The boys have been settling in just fine. I can’t say they enjoy the ride, but they don’t look super stressed out and they don’t cry at all. Once at camp, they are happy as can be.
Amenities at Spring Recreation Site include: picnic table, fire pit, water, dumpsters, pit toilets, boat launch, and fish cleaning station for just $5 per night. We had 3-4 bars of Verizon with LTE.
Day 3: Spring Recreation Site to Rome Launch (Rome, Oregon)
Day 3 was a 146 mile drive that took us from Eastern Oregon, into Idaho, and back into extreme Southeastern Oregon. Much of the drive was through wide open country with no civilization as far as the eye could see.
Our camp for the night was Rome Launch, a free BLM site just outside the tiny town of Rome, Oregon. It is a popular put in spot for rafters on the Owyhee River, but this time of year it is pretty quiet. We shared the launch with two other parties- a lovely couple from Northern California who arrived in a 5th wheel right behind us and a group of friendly hikers and adventurers from the Oregon Coast in tents.

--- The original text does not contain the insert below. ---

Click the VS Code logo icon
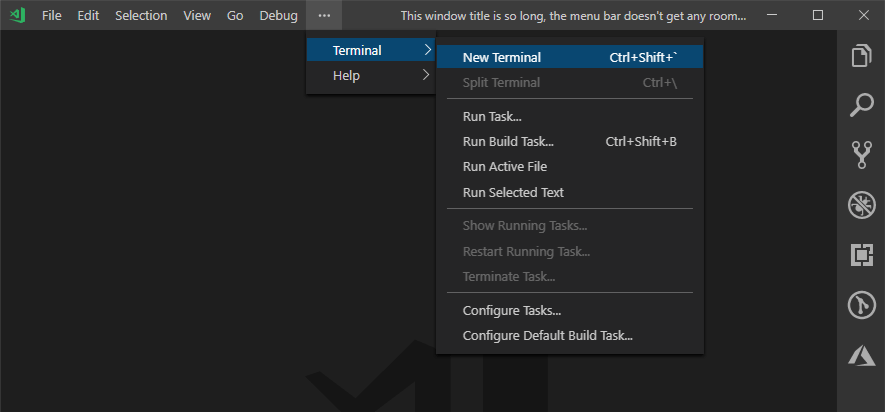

After setting up camp and relaxing alongside the river for a while, we noticed our California neighbors sitting outside so we went over and introduced ourselves. We made fast friends with Greg and Toni and I think it was at least a couple hours before we made it back to our RV! They are avid travelers with their two dogs and Scooter, the 35 year old Australian red shouldered parrot. They also founded and operate a charity group in Uganda that is doing some really wonderful things. We’ve been meeting such wonderful people on the road, but Greg and Toni definitely top the list!
We ended the day watching a herd of 18 mule deer grazing across the river and being serenaded to sleep by yipping coyotes at close range. The next morning our alarm clock was 100+ red-winged blackbirds and we later saw four sandhill crane which was most unexpected. This was a really peaceful location and we’d definitely stay here again.
Amenities at Rome Launch include: picnic tables, fire pits, pit toilets, drinking water, raft launch, and small camping area. I only got 1 bar of Verizon but fairly consistent LTE.
Day 4: Rome Launch to New Pioneer RV Park (Winnemucca, Nevada).
We enjoyed a walk along the Owyhee River before hitting the road for the fourth day in a row. We had planned to dry camp at Water Canyon outside of Winnemucca, Nevada, but decided we were ready for some luxury camping with really easy freeway access. We were debating which Winnemucca RV park to stay at when our new friends Greg and Toni said they had also changed their plans are were heading to the New Pioneer RV Park in Winnemucca. New Pioneer had been at the top of my list and that decided it.
After a 142 mile drive, we arrived at New Pioneer RV Park just a few minutes before Greg and Toni. The woman checking us in saw us talking and assumed we were together. She put us side by side which was just fine by us. This was our first private RV park experience and we enjoyed it much more than we expected. The sites were large and immaculately kept as were the showers. Best of all, we got more time to visit with our new friends.
New Frontier RV Park amenities include: spacious sites and wide streets, paved pads, picnic tables, full hookups, laundry room, large and very clean showers with abundant hot water, cable TV, fax and copy service, dog park, and Wifi. We also got to use our brand new Good Sam Club membership for a 10% savings!